I discovered a valuable article here that I think deserves our attention. Written on April 7, 2020, journalist Emily Esfahani Smith invites us to learn about something called tragic optimism, a term coined by Viktor Frankl, a well-known Holocaust survivor and psychiatrist from Vienna. He states that tragic optimism is the ability to maintain hope and find meaning in life despite its inescapable pain, loss and suffering like what occurs when a crisis arises.

Heart inside brain 3D rendering

In research that looked at students who did much better in terms of mental health after 9/11, what set them apart was their ability to find the good in something that was overwhelmingly sad and tragic. “Unlike the less resilient students, the resilient reported experiencing more positive emotions, like love and gratitude.” What is important is that at the same time they did not deny the tragedy of what happened. She noted that in general, “… resilient people have intensely negative reactions to trauma. They experience despair and stress and acknowledge the horror of what’s happening. But even in the darkest of places, they see glimmers of light, and this ultimately sustains them.”

Smith goes on to say, “But even more than helping them cope, adopting the spirit of tragic optimism enables people to actually grow through adversity.”

It was once common for psychologists to believe in a victim narrative about trauma, that severe stress causes long-lasting and perhaps irreparable damage to one’s psyche and health. Smith noted that psychologists now know that only a small percentage of people develop the full-blown PTSD after tragedies like 9/11. She states that, “on average, anywhere from one half to two-thirds of trauma survivors exhibit what’s known as post-traumatic growth. After a crisis, most people acquire a newfound sense of purpose, develop deeper relationships, have a greater appreciation of life and report other benefits.”

A key perspective she offers: “It’s not the adversity itself that leads to growth. It’s how people respond to it. “

Growing after a crisis occurs when people spend time focused on making sense of what happened and understanding how it changed them in positive ways. In other words, they look for positive meaning in the midst of tragedy.

Woman in deep thought, biting her lip.

She notes that sometimes people are told to focus on things that make them happy, which can temporarily make them feel better. The operative word here is temporary. “When people search for meaning…, they often do not feel happy. The things that make our lives meaningful, like volunteering or working, are stressful and require effort. But months later, the meaning seekers not only reported fewer negative moods but also felt more ‘enriched,’ ‘inspired’ and ‘part of something greater than myself.’”

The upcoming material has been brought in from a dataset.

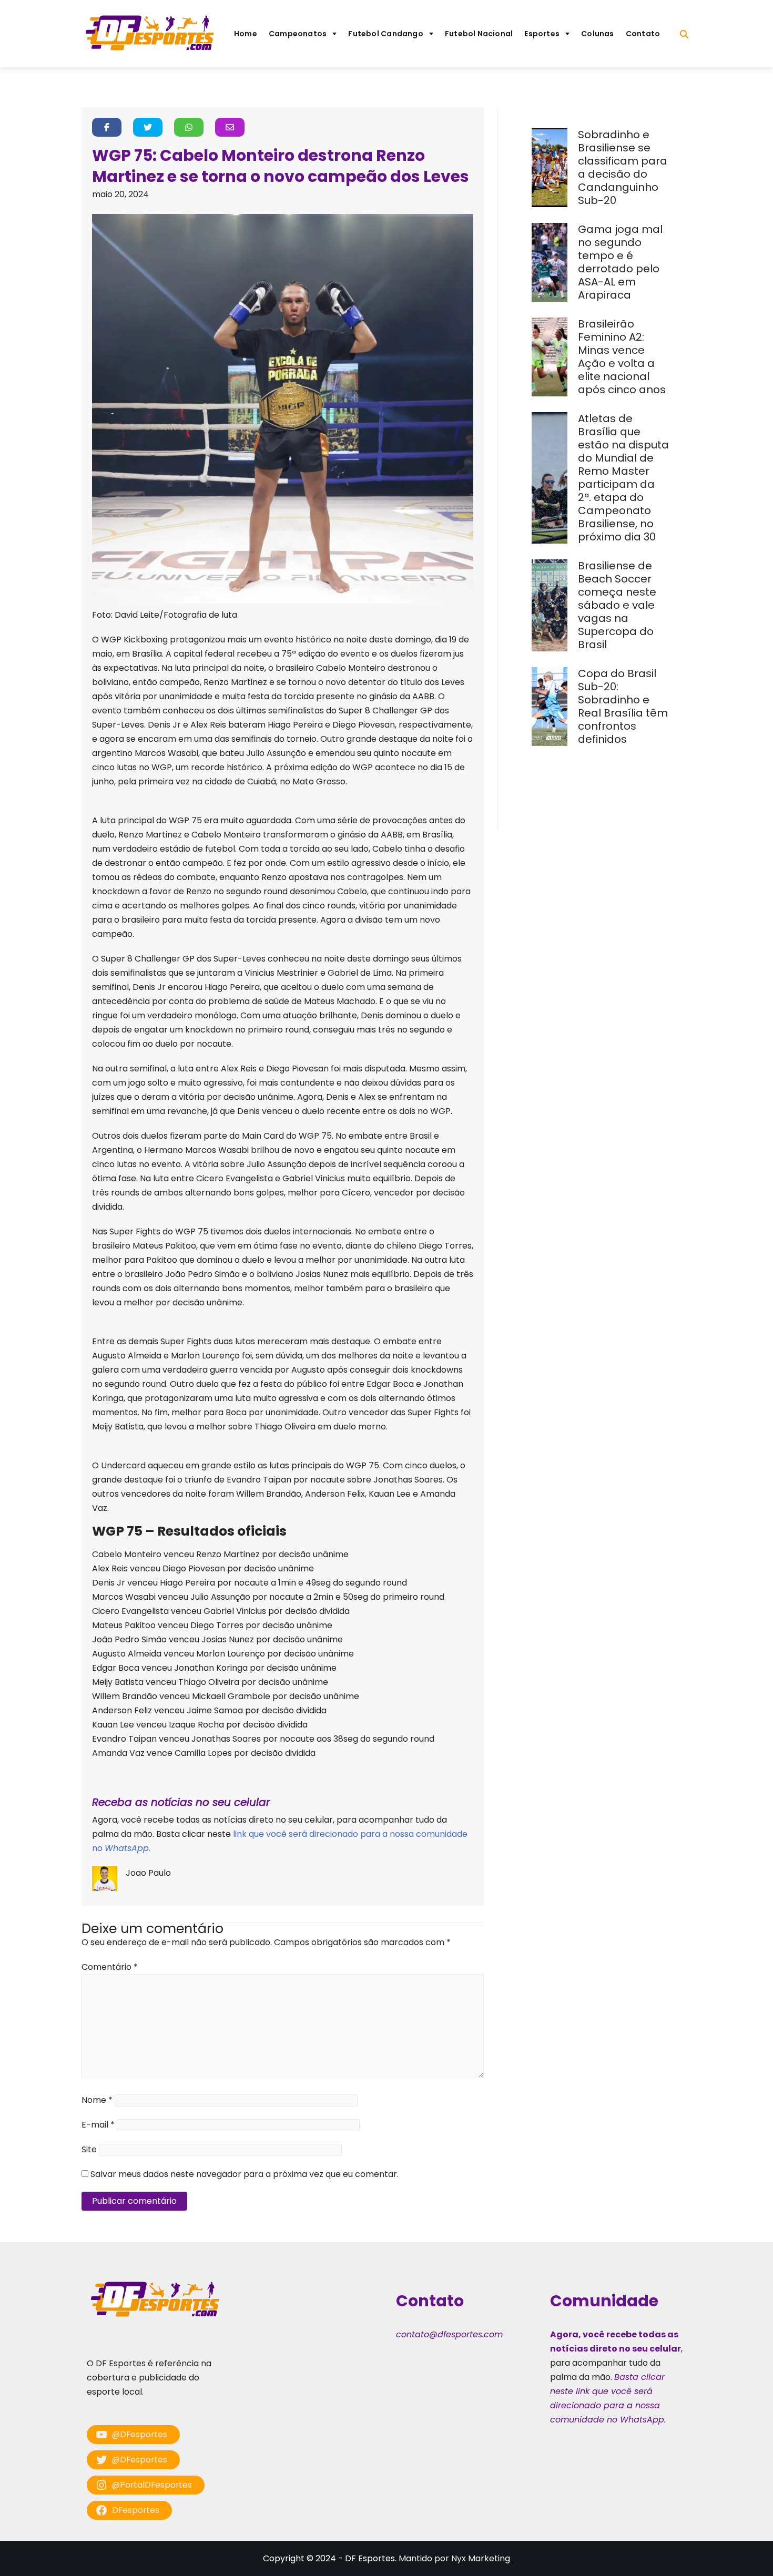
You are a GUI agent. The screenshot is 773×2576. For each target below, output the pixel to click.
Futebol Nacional (479, 33)
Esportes (542, 33)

As important as it is to have some degree of hopefulness in all this without being pushed into seeing positives – which was the focus of my last blog – being able to make meaning out of adversity is a strange kind of gift adversity offers. Seeing ways adversity actually can inspire us to appreciate some of the positives that come out of it, brings a new level of meaning about life and what is important in it. Those include ways that people come together and care for each other, how they’re willing to expose themselves to danger in order to serve others, and to think less about themselves and more about what others need.

I saw a quote floating around on Facebook written by Natalie Oldham that I think frames the messages of this blog: “So, truth is, I don’t want things to return to the way they once were. I pray that we take the lessons and challenges of the past few weeks and create a new normal.”

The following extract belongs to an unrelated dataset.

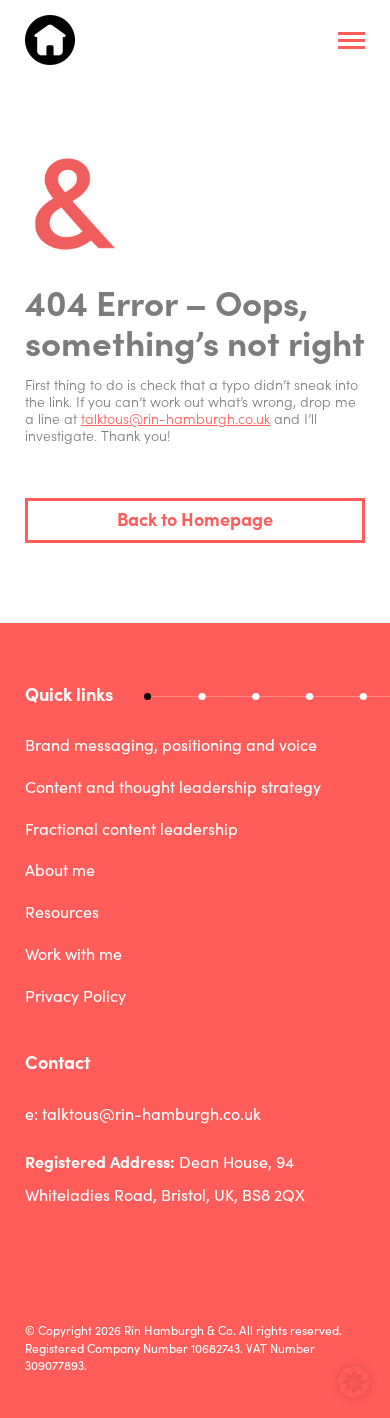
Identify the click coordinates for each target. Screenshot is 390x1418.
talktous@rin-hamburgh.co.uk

My goal is to pray more, love harder and truly appreciate the daily abundance of blessings that were so easily overlooked just a mere few weeks ago.

Invitation for Reflections:

  1. How can you effectively blend experiencing your many intensely negative reactions to what is going on in the world today, realizing there are some unexpected positives?
  2. What are some of the ways you can find meaning in what is going on in the world today?
  3. What are some specific things you can do to experience traumatic growth? This includes small things as well as large ones: writing notes of gratitude and comfort to friends, contributing financially to food banks, making masks, checking in on elderly neighbors, even if you cannot give them a hug. Small gestures can have huge impact. Times like this afford us opportunities to find meaning in the midst of fear, anxiety and tragedy.